Key, more complex factors come into play when evaluating the plausibility of trans-Arctic voyaging. One fundamental and frequently misunderstood fact is that the Arctic Ocean remains ice-covered, fully or partially, 6-8 months each year during the decades ahead. If the access and navigation seasons are essentially seasonal, then global container shipping cannot use Russian Arctic routes (or any routes) even if suitable ships were available. The industry is not a turnkey operation where shippers can seasonally redirect voyages into Arctic waters and away from traditional global routes where there are multiple port stops.
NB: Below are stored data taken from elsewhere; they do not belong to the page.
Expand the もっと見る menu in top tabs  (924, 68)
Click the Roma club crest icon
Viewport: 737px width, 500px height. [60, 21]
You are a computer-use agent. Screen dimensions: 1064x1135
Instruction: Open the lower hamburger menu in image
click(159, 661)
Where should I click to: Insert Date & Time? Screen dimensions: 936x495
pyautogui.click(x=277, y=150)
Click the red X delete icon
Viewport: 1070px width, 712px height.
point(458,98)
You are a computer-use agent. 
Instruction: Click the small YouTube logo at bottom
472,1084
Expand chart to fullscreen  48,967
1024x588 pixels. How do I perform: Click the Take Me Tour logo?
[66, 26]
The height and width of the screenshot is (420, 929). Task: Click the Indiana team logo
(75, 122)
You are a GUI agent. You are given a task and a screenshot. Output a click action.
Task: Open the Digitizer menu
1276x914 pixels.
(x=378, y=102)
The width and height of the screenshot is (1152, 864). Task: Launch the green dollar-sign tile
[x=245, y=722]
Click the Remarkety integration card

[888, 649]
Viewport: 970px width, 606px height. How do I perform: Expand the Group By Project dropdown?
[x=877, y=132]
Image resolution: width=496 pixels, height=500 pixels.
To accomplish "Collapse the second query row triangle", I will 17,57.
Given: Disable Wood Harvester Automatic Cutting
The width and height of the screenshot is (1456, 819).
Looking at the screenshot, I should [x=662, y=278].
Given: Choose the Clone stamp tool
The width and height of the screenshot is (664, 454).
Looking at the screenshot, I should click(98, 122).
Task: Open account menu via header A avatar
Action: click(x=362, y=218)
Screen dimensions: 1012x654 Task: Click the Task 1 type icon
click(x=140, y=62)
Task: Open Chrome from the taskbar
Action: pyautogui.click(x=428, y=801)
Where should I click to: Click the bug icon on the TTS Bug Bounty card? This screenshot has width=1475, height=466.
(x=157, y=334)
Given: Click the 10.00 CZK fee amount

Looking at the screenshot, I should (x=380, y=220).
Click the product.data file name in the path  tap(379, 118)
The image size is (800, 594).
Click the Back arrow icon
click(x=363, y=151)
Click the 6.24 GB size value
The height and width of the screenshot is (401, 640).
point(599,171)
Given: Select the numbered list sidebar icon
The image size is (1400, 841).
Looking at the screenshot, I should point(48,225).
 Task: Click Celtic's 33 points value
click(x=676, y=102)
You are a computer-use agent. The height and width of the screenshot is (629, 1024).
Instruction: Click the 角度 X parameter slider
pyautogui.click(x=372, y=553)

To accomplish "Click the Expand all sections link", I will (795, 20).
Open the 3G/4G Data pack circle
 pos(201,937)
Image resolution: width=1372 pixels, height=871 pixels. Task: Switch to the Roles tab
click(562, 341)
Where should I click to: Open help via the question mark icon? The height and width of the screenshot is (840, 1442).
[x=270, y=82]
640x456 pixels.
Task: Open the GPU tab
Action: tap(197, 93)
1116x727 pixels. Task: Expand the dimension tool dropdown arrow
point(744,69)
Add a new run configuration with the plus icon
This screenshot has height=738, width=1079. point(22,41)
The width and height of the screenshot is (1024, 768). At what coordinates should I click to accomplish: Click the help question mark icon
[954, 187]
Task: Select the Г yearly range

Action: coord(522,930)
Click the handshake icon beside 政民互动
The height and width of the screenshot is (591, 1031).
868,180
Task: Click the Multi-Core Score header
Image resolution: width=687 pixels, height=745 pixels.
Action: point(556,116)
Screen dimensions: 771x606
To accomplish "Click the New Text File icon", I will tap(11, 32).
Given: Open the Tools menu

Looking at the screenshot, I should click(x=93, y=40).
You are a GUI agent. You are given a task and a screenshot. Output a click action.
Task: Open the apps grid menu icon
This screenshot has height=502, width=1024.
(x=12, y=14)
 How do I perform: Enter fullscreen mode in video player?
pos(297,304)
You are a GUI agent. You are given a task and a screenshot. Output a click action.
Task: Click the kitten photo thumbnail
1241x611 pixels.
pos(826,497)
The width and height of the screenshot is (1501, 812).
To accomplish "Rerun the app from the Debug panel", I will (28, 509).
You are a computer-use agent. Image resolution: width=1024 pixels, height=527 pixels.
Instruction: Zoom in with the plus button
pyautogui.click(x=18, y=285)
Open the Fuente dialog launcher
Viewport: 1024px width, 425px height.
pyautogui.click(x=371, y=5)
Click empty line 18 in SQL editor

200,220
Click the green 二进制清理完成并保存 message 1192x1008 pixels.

There is no doubt Russia’s NSR is a national Arctic waterway whose primary purpose is to facilitate the carriage of Russian Arctic natural resources to global markets. Russia can benefit economically if destinational or export shipping can be maintained year-round with icebreakers and ship convoys, especially on winter routes from western Siberia into the Pacific and Asian markets. The NSR is also a critical infrastructure for assuring year-round marine access using icebreakers in support of naval operations and maintaining entry to Arctic ports and coastal waters. However, the quixotic search by some for an alternative, year-round Atlantic to Pacific trade route across the Russian maritime Arctic remains an implausible goal. It cannot be realized solely by the regional retreat of sea ice. To the contrary, future use of Russian Arctic marine routes will be driven by international commodities prices and economic dictates of the global shipping enterprise. Both drivers are inextricably linked with global responses to climate change in an era of energy transition. Hence, great uncertainty and complex challenges, specifically global economic linkages, remain for any expanded marine use in a more accessible Arctic Ocean.
Dr. Lawson W. Brigham is a Global Fellow in the Wilson Center’s Polar Institute and a researcher at the University of Alaska Fairbanks. He was chair of the Arctic Council’s Arctic Marine Shipping Assessment.